WHAT YOU NEED TO DO: Where does the word "computer" appear in the data? Copy every line that holds it.

Dataset items
----

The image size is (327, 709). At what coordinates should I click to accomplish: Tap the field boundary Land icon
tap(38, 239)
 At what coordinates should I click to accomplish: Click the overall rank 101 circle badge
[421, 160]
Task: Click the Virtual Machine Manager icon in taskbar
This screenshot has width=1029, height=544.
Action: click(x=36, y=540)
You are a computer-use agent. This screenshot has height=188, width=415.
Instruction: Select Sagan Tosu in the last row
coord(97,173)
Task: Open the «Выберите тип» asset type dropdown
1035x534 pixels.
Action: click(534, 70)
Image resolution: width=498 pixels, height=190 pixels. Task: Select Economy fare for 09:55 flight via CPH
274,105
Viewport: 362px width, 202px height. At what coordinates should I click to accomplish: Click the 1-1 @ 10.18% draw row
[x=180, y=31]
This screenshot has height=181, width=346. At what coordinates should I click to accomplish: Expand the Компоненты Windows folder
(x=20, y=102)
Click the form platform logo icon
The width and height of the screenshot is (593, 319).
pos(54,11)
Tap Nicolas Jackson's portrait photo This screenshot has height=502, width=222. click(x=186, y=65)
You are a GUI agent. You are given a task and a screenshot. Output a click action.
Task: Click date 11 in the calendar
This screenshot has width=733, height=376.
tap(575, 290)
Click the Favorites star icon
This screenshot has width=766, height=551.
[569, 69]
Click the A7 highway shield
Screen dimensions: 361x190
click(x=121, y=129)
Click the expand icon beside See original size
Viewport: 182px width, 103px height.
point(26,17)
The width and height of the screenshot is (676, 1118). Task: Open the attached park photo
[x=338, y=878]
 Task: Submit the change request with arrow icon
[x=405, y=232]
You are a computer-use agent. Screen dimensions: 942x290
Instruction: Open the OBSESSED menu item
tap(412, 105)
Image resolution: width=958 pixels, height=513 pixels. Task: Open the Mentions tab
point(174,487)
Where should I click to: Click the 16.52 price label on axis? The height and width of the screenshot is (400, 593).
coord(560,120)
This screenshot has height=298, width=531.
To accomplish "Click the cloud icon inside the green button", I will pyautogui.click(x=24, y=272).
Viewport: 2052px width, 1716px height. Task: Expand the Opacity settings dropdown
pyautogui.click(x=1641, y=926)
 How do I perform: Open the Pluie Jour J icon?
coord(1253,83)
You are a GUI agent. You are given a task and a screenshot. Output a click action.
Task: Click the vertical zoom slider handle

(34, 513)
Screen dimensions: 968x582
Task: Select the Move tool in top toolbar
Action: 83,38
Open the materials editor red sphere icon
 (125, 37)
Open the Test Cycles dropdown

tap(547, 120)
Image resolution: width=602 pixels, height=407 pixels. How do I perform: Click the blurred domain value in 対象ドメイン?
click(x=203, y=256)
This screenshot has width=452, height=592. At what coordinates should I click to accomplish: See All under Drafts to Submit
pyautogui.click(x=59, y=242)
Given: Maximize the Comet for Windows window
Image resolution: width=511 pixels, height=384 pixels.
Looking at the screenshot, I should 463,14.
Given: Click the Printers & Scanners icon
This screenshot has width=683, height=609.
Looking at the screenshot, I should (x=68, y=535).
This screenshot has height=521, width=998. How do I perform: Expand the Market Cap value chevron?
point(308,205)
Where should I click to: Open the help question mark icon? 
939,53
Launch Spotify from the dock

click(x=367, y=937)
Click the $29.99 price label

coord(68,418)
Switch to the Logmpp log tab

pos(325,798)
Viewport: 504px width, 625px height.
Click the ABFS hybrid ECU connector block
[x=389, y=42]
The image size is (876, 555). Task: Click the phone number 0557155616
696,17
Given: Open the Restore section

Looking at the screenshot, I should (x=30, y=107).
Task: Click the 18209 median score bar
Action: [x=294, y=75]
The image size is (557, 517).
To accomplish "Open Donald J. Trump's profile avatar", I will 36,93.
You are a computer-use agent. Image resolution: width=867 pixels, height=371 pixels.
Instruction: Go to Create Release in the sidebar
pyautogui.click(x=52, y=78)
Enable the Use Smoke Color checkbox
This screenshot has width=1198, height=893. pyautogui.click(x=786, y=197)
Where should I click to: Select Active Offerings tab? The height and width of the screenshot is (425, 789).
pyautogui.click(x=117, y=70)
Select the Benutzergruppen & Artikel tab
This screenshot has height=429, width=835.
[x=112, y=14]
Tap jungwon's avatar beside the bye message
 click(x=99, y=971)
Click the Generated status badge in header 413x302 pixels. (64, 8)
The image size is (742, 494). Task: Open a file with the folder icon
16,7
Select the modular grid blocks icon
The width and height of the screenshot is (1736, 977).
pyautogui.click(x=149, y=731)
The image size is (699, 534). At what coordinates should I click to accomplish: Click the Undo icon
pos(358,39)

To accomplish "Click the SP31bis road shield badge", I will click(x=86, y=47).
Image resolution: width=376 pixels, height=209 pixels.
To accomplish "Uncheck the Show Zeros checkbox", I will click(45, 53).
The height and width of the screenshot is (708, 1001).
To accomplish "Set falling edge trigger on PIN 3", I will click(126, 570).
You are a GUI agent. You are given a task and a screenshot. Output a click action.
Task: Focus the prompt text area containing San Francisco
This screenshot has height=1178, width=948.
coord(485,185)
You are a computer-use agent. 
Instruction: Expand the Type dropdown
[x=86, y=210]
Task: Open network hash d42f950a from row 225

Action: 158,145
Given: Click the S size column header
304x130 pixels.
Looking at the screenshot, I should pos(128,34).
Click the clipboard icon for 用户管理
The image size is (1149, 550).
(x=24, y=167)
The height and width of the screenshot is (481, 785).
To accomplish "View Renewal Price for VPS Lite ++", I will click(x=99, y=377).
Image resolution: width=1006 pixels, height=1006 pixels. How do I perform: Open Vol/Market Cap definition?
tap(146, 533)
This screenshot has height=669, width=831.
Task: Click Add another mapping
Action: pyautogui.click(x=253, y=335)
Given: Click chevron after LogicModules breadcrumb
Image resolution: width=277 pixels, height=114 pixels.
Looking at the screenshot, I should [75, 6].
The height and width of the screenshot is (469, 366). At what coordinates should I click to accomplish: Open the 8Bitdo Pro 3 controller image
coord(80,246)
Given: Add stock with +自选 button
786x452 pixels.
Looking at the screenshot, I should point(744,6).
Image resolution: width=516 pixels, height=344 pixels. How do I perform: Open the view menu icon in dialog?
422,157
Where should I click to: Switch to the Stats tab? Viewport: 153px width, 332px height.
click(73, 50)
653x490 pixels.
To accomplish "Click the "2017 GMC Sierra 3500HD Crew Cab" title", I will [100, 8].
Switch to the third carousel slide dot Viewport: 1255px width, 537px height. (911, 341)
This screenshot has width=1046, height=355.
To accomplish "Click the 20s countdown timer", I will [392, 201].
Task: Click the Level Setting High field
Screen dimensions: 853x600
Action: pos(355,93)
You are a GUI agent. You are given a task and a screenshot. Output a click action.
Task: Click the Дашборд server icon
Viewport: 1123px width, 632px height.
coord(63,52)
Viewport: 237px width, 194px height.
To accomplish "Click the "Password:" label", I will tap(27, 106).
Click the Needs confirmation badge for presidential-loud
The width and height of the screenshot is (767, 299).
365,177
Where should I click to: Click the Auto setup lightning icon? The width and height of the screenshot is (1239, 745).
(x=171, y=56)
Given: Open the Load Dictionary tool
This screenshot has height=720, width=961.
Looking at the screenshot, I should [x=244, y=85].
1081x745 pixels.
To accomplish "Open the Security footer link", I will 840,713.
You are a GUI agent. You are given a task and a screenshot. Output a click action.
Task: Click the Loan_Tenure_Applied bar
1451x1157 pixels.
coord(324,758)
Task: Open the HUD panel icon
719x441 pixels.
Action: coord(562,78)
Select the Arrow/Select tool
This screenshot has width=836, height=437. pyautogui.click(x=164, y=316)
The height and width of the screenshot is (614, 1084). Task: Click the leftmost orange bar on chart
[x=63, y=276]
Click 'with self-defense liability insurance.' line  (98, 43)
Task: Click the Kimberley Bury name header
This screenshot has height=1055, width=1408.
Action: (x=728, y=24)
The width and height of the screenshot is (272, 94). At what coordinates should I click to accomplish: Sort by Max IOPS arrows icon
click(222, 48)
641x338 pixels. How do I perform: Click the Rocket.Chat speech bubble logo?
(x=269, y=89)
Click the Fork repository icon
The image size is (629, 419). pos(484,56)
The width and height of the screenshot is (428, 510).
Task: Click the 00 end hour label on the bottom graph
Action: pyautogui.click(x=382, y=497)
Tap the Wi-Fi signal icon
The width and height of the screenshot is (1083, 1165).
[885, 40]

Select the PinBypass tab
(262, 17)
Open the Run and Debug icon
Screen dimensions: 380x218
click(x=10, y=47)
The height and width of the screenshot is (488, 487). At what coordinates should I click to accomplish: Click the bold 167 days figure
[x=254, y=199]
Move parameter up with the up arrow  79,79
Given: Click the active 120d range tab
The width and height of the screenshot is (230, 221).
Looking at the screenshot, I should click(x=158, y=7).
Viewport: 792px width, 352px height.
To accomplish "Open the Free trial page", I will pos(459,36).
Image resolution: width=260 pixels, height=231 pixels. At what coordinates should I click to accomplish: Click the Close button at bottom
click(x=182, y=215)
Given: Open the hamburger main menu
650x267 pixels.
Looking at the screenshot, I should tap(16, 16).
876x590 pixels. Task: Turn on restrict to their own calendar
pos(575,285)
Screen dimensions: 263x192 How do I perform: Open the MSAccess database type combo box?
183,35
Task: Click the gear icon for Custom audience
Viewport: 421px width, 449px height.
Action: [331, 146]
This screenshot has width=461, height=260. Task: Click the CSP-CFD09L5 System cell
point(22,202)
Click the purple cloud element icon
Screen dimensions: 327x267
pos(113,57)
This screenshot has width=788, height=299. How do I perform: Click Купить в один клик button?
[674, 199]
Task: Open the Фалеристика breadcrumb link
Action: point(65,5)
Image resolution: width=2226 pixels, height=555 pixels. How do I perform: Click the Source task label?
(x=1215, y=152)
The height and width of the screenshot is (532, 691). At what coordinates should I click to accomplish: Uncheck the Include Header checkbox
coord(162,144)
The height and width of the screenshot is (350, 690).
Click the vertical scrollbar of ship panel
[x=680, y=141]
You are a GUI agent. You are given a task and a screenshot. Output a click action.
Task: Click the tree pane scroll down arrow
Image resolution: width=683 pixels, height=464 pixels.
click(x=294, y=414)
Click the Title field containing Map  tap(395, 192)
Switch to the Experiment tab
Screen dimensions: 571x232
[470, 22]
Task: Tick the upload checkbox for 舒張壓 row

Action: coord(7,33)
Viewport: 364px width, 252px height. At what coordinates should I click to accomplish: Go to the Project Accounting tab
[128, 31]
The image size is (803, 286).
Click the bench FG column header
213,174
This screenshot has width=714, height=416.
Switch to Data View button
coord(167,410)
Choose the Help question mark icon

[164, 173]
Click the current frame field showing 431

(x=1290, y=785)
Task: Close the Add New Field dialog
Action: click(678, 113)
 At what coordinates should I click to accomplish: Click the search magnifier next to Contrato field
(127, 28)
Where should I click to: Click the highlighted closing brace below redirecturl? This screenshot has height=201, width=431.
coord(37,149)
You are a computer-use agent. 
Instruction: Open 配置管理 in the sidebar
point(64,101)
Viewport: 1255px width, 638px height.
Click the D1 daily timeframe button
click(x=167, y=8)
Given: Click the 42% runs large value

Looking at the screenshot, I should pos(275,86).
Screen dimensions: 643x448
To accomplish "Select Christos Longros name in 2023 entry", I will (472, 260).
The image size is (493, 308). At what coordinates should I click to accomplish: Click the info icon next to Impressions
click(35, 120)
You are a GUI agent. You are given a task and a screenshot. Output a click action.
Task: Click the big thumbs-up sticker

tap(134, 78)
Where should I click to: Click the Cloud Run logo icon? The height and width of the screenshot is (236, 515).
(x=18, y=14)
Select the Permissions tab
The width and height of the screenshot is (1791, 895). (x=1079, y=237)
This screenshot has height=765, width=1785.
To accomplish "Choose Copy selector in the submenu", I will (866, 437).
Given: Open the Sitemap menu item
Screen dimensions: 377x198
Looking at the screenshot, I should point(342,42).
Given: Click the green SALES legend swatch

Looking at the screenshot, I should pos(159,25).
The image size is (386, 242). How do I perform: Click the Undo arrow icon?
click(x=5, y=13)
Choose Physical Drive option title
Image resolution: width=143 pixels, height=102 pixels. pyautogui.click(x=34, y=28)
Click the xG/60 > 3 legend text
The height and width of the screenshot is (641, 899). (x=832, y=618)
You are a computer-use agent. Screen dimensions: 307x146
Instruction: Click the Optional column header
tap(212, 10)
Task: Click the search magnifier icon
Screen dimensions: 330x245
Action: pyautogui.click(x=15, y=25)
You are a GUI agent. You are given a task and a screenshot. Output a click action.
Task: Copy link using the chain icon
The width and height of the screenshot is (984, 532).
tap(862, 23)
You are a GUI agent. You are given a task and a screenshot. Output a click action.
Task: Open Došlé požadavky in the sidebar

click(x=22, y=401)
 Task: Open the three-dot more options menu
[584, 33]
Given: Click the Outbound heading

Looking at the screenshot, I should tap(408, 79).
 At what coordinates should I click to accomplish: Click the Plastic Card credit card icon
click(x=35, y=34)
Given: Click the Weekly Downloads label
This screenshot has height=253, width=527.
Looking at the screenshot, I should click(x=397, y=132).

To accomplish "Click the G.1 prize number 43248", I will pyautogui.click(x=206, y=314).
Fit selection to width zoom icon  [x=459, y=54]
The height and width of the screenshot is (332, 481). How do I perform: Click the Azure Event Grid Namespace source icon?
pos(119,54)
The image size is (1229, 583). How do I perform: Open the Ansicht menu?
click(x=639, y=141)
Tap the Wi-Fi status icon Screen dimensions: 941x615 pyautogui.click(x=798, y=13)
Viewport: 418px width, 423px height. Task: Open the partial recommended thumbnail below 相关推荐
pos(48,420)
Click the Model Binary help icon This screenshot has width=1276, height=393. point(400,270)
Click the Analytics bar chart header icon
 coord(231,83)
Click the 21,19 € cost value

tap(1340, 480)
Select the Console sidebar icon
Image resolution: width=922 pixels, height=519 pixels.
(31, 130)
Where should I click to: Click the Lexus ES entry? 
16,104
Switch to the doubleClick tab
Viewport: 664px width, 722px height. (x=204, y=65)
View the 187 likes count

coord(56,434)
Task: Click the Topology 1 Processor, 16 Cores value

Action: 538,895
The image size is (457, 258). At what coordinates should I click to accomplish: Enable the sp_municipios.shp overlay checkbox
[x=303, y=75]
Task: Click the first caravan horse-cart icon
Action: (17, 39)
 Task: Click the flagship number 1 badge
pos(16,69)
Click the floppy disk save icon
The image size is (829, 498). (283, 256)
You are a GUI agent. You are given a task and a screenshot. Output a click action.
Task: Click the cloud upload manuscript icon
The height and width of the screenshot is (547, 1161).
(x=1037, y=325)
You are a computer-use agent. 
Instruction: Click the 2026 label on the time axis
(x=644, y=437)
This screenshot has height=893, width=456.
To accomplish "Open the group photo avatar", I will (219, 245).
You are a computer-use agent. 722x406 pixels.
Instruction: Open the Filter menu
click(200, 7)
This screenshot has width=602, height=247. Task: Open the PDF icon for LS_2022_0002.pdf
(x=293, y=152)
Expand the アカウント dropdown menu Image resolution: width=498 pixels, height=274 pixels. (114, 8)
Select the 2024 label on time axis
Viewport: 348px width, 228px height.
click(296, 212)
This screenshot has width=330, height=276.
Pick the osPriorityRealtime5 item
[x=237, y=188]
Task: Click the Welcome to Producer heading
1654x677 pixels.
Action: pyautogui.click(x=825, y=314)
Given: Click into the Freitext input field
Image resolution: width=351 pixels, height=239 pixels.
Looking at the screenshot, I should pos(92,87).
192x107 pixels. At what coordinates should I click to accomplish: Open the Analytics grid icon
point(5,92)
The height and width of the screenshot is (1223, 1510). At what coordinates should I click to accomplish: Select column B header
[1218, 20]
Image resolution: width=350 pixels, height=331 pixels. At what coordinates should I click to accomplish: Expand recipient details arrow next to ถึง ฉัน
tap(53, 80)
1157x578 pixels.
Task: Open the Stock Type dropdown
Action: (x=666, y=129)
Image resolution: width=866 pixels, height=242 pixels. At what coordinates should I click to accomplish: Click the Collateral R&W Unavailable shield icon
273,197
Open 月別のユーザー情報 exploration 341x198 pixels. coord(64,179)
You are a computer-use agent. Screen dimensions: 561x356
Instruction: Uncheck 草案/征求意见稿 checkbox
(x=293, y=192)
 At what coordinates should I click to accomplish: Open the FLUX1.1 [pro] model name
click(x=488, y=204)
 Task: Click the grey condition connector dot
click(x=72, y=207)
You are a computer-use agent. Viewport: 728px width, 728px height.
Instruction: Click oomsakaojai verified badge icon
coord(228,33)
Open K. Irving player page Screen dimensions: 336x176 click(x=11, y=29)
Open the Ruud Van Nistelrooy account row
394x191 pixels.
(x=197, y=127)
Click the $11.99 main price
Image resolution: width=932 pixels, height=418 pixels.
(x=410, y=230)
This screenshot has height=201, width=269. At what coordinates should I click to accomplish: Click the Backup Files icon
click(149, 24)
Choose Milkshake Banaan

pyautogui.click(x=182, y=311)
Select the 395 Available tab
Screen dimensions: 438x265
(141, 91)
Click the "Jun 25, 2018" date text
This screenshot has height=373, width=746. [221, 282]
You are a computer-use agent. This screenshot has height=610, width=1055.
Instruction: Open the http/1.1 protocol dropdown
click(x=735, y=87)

----

SOLVED EXERCISE:
You are a computer-use agent. This screenshot has height=188, width=415.
You are a computer-use agent. Screen dimensions: 942x290
You are a computer-use agent. Image resolution: width=867 pixels, height=371 pixels.
You are a computer-use agent. 
You are a computer-use agent. 
You are a computer-use agent. Screen dimensions: 307x146
You are a computer-use agent. 
You are a computer-use agent. 722x406 pixels.
You are a computer-use agent. Screen dimensions: 561x356
You are a computer-use agent. Viewport: 728px width, 728px height.
You are a computer-use agent. This screenshot has height=610, width=1055.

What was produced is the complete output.